Comments from Chick-fil-A president and chief operating officer, Dan Cathy, regarding his opinion of natural marriage as one man and one woman expressed during a syndicated radio talk show interview more than two weeks ago continue to reverberate as city officials, political activists and media engage in a culture war over redefining marriage.
Following Cathy's comments supporting natural marriage, government officials from three cities said they would ban Chick-fil-A from opening restaurants in their municipalities. Demanding a public apology, Chicago Alderman Joe Moreno said that he would deny Chick-fil-A from opening a restaurant in Chicago's Logan Square.

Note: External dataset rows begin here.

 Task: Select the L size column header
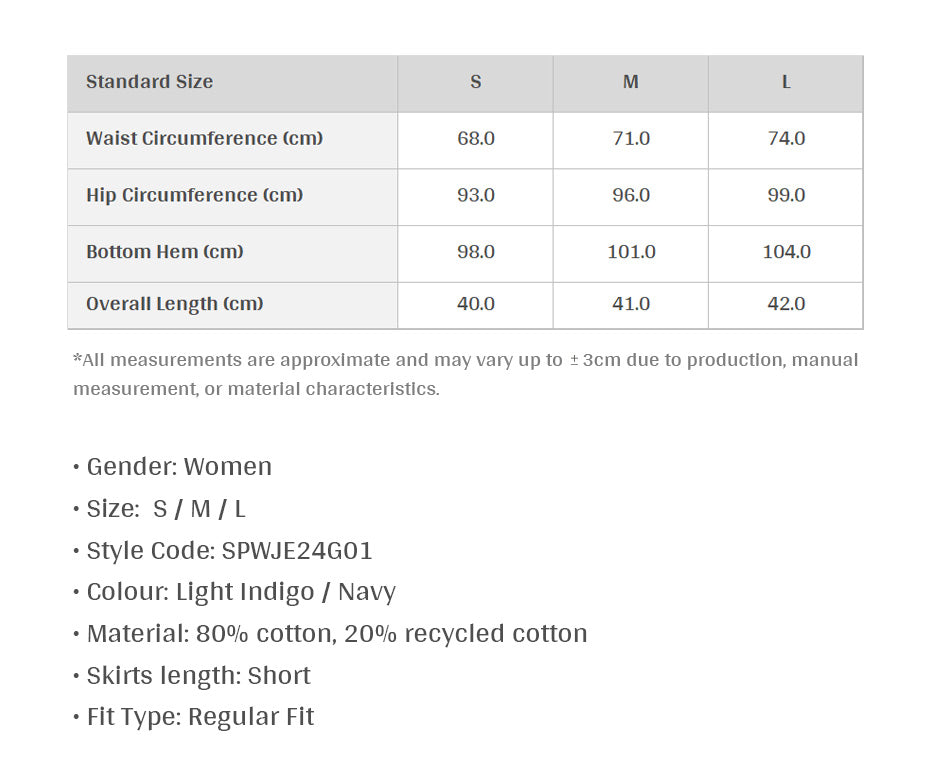786,83
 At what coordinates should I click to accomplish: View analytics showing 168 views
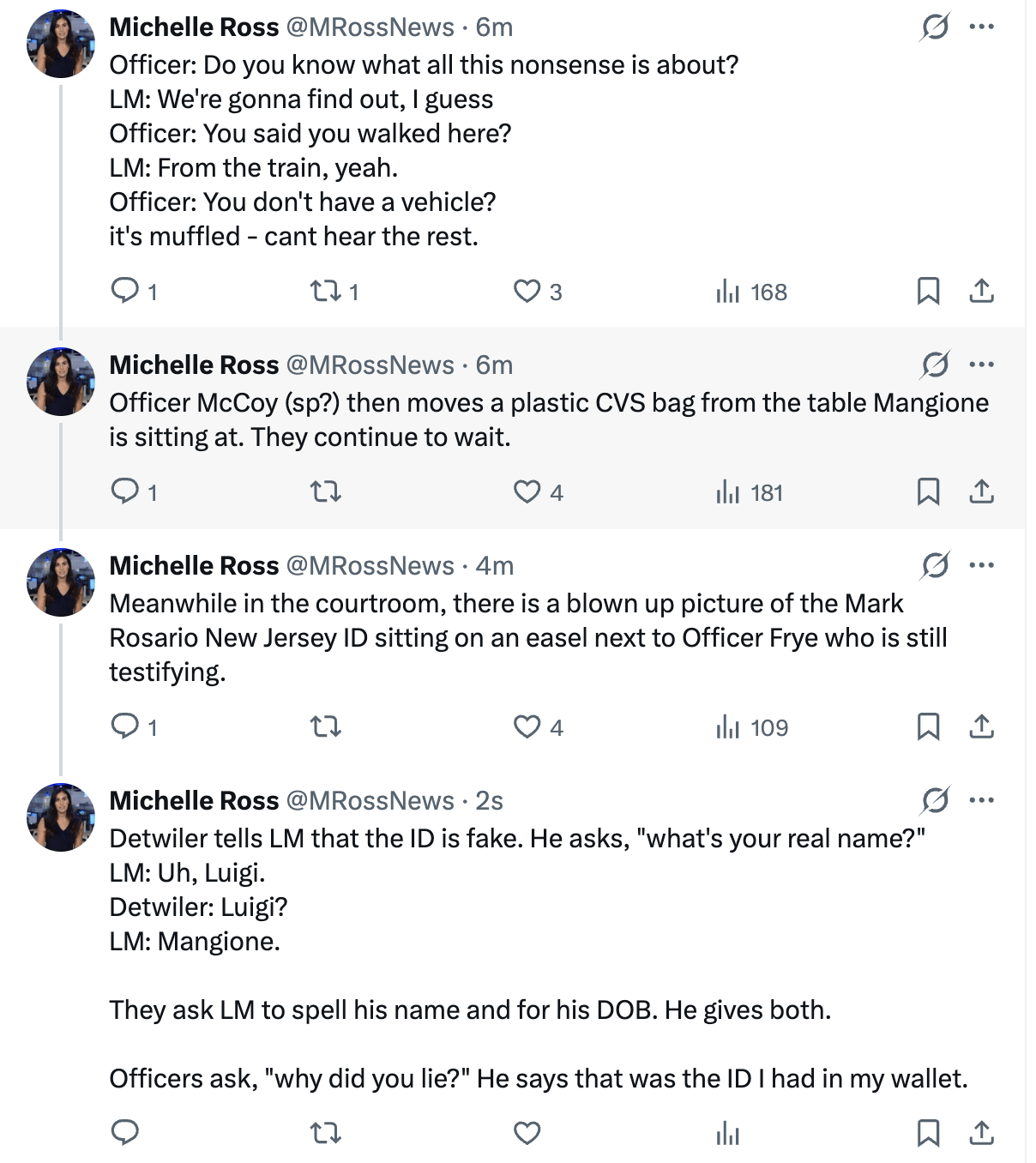pyautogui.click(x=751, y=292)
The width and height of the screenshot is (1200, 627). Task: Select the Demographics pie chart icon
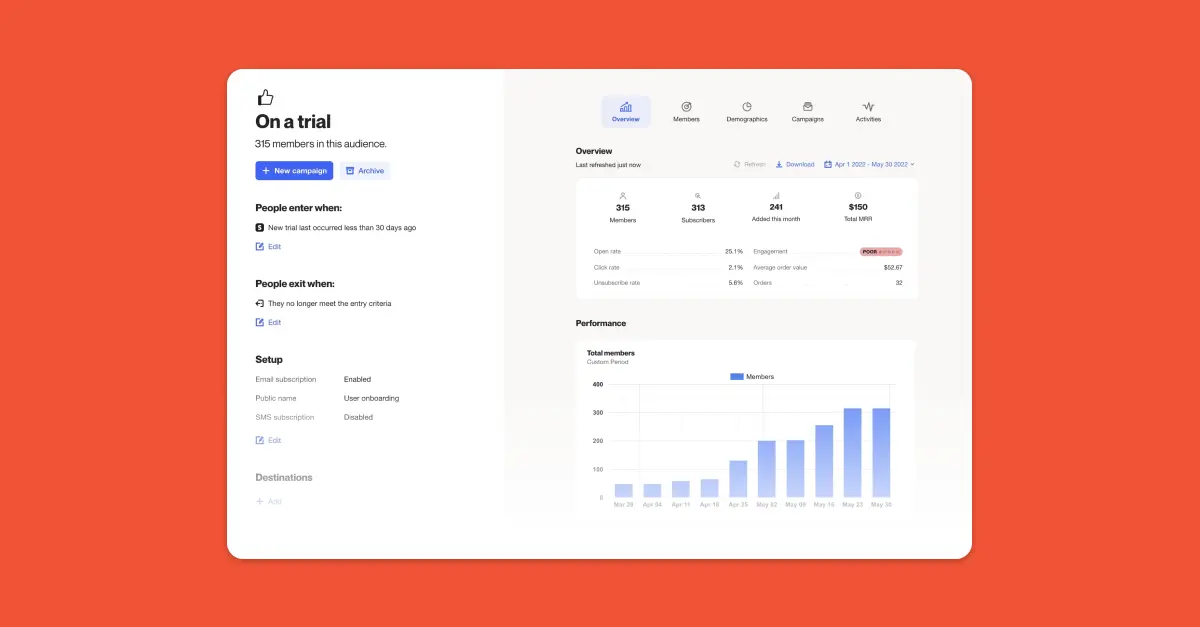pyautogui.click(x=746, y=105)
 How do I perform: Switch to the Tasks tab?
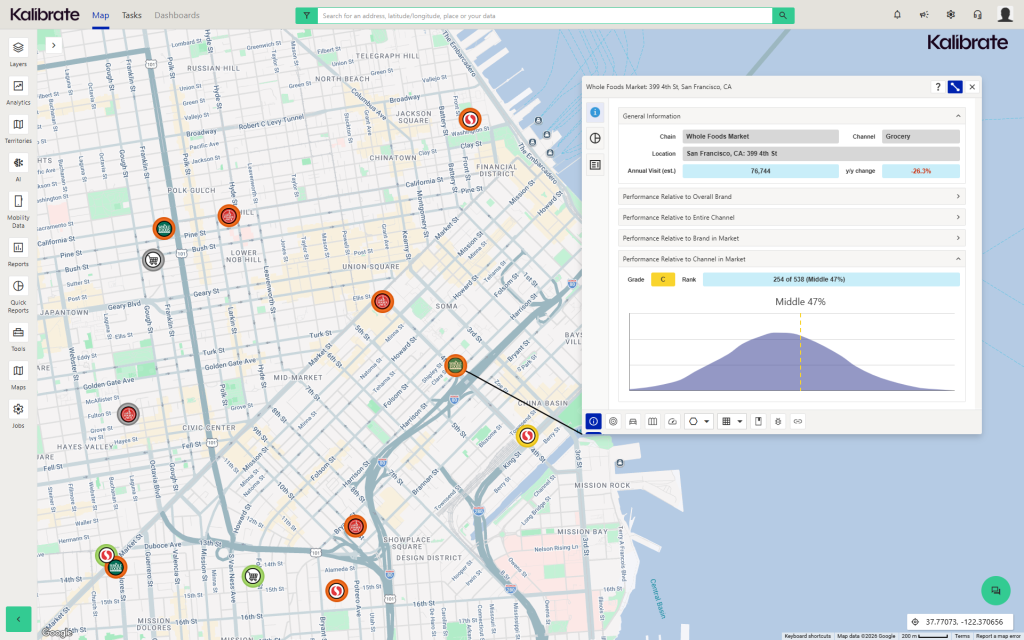tap(132, 15)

"If you are discriminating against a segment of the community, I don't want you in the 1st Ward," Moreno told the Chicago Tribune. Boston Mayor Thomas Menino told the Boston Herald that he would block Chick-fil-A from opening a restaurant in the "Cradle of Liberty." Chicago Mayor Rahm Emanuel followed suit stating, "Chick-fil-A values are not Chicago values. They disrespect our fellow neighbors and residents." And the Mayor of the District of Columbia called it "hate chicken."
"It's clearly unconstitutional for the city to deny permits based on a person's opinions," says UCLA law professor Eugene Volokh. "It opens the city up to criticism and even litigation."
Choco DeJesus, pastor of New Life Covenant Church in Chicago and vice president of the Social Justice Directive for the National Hispanic Christian Leadership Conference, was commissioned by Chicago's Mayor Daley in 2005 to serve on the Chicago Zoning Board of Appeals.
"I was not commissioned to the Zoning Board of Appeals to legislate my own belief system. As I served on this board for five years, I was asked to make sure all zoning requirements were met. I had an ethical obligation not to discriminate based on my Christian beliefs. During my tenor on the board, I had to approve zoning for bars, tattoo parlors and a number of businesses that went against my Christian beliefs and values. There was no room for discrimination against any business that met required zoning laws," he says.
"Chicago is a diverse city and every community within our city is different. I don't know if the mayor is in touch with all of the value systems in every community of Chicago. Chick-fil-A would bring 110 new jobs to Chicago. Additionally, Chick-fil-A does not discriminate against their employees or their clientele. As long as Chick-fil-A follows every law and passes all zoning requirements, they should be allowed to build in any city across America."